Dataset rows:
────────────────────
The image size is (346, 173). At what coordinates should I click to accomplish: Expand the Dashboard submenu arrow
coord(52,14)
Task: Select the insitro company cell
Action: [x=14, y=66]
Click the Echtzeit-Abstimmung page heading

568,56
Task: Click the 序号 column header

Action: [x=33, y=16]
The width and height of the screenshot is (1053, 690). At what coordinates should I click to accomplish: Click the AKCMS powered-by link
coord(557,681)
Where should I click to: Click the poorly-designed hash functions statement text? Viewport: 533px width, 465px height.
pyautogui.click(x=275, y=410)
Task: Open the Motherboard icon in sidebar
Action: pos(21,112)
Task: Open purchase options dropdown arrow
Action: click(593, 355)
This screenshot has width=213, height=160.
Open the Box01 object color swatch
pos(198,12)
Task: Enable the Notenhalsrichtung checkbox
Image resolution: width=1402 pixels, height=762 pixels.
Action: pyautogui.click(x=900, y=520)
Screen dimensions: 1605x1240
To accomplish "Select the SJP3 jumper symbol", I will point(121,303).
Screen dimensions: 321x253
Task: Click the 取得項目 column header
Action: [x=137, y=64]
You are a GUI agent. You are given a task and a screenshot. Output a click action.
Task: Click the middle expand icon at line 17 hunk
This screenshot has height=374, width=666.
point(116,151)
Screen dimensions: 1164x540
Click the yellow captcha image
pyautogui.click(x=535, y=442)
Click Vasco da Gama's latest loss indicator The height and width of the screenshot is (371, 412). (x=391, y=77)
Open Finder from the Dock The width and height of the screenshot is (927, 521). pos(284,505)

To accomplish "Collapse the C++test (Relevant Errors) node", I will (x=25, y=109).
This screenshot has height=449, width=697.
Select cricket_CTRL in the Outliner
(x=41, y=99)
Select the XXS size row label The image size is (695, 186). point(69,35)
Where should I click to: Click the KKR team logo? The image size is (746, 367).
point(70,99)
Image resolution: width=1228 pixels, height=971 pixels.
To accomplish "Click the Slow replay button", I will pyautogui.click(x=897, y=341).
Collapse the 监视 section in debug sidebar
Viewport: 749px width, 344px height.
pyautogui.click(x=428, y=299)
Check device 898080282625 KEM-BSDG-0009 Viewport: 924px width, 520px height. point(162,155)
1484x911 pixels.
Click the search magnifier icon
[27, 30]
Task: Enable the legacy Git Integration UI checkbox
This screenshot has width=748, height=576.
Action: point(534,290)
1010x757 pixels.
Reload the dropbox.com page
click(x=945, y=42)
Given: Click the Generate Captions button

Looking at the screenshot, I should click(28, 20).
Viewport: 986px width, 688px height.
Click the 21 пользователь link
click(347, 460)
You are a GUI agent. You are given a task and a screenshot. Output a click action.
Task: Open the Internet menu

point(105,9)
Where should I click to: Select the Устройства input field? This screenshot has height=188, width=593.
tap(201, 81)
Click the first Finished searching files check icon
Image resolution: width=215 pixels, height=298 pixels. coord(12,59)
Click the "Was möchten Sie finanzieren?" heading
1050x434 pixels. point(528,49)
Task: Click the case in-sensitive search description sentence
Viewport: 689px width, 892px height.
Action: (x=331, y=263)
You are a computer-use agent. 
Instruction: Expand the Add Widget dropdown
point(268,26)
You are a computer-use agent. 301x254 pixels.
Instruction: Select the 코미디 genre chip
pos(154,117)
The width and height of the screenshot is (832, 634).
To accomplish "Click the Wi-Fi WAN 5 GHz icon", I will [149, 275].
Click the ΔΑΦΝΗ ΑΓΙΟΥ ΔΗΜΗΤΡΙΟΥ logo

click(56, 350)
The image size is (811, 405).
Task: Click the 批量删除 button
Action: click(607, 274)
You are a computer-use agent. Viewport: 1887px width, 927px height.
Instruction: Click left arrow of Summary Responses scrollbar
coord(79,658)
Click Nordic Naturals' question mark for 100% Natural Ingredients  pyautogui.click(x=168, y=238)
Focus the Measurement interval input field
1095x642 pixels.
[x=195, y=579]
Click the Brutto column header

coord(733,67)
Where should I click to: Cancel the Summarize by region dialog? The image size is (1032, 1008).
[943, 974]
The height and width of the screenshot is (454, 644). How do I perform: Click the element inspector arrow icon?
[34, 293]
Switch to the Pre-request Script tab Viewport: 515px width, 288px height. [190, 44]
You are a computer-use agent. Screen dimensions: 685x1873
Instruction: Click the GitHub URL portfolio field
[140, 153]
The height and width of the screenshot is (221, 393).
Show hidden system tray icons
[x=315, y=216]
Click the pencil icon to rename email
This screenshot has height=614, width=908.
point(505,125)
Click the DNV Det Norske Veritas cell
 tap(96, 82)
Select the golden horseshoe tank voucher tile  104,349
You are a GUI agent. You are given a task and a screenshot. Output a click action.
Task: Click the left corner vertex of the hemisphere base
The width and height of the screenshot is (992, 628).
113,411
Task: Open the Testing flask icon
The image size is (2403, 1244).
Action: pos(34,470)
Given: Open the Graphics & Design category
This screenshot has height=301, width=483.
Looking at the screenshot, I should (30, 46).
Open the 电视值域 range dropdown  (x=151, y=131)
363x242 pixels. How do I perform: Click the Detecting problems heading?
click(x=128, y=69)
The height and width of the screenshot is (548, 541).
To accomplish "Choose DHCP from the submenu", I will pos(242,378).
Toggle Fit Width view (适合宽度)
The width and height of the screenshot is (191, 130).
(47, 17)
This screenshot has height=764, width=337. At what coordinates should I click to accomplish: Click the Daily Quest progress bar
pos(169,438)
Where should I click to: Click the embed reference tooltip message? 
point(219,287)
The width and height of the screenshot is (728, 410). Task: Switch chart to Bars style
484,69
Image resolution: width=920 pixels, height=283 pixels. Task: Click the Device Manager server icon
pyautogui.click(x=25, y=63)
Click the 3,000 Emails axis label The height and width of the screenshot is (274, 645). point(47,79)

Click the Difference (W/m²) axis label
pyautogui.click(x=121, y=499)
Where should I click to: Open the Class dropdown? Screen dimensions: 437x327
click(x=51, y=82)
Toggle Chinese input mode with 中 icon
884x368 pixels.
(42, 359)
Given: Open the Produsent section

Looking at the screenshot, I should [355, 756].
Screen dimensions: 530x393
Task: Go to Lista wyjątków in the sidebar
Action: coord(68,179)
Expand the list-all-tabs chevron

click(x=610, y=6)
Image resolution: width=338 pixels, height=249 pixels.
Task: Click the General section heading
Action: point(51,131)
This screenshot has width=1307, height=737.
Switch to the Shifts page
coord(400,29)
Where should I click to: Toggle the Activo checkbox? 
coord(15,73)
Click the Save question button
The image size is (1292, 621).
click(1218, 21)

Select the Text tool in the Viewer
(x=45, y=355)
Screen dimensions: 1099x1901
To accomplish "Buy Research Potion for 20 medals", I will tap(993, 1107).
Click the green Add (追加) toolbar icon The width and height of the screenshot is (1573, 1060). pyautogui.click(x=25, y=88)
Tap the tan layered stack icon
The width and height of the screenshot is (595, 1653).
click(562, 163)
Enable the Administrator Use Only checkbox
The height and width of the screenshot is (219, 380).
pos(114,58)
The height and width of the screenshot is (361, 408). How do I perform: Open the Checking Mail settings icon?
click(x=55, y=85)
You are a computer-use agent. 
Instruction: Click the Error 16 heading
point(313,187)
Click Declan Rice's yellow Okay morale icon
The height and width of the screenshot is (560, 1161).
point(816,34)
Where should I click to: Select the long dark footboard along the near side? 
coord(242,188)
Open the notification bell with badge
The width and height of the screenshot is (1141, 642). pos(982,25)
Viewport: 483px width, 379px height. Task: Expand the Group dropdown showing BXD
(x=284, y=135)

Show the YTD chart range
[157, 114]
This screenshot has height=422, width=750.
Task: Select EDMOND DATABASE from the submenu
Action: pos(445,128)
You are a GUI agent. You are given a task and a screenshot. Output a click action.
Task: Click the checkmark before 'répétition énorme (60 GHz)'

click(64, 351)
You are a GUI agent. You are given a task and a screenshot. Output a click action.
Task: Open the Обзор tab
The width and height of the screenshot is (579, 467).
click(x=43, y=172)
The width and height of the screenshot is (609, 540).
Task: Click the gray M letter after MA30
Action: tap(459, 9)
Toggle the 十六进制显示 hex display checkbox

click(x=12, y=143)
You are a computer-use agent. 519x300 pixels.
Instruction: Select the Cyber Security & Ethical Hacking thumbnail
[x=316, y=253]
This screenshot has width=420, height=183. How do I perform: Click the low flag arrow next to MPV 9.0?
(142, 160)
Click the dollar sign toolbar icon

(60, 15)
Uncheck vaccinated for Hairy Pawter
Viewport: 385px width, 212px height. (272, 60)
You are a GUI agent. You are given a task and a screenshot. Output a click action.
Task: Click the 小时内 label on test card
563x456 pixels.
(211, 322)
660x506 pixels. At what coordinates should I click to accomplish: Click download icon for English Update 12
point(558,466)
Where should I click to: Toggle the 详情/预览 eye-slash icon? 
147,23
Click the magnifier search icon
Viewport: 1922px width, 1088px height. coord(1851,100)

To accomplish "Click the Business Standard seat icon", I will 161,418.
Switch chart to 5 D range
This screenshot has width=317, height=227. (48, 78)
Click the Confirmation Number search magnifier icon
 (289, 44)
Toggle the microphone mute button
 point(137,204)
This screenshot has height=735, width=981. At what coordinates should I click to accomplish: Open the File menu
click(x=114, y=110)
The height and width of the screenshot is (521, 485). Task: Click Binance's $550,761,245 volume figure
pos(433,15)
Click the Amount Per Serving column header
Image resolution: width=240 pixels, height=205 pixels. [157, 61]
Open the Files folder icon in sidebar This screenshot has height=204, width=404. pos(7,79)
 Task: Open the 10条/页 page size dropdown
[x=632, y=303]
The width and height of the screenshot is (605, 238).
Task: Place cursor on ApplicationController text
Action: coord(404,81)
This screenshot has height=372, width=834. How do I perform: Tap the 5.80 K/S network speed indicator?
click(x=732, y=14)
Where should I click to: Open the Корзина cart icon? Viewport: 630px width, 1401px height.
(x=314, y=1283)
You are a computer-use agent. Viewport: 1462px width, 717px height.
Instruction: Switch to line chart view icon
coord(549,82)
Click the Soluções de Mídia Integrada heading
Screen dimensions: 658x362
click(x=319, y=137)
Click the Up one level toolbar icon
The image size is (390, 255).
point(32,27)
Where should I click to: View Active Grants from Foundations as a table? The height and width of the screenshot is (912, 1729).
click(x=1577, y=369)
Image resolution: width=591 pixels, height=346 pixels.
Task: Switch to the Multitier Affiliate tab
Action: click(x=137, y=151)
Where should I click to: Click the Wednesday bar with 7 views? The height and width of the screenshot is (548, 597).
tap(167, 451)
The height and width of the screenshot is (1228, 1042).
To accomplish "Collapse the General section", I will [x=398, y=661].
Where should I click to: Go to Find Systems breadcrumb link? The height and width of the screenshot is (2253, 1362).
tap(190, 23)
────────────────────
SET TASK:
Switch "column header" to "column title" in the lines of the material starting at the one containing "Task: Click the 序号 column header" and ending at the one containing "coord(557,681)", and write out only those lines with everything else unchanged.

ANSWER FOR THIS EXERCISE:
Task: Click the 序号 column title

Action: [x=33, y=16]
The width and height of the screenshot is (1053, 690). At what coordinates should I click to accomplish: Click the AKCMS powered-by link
coord(557,681)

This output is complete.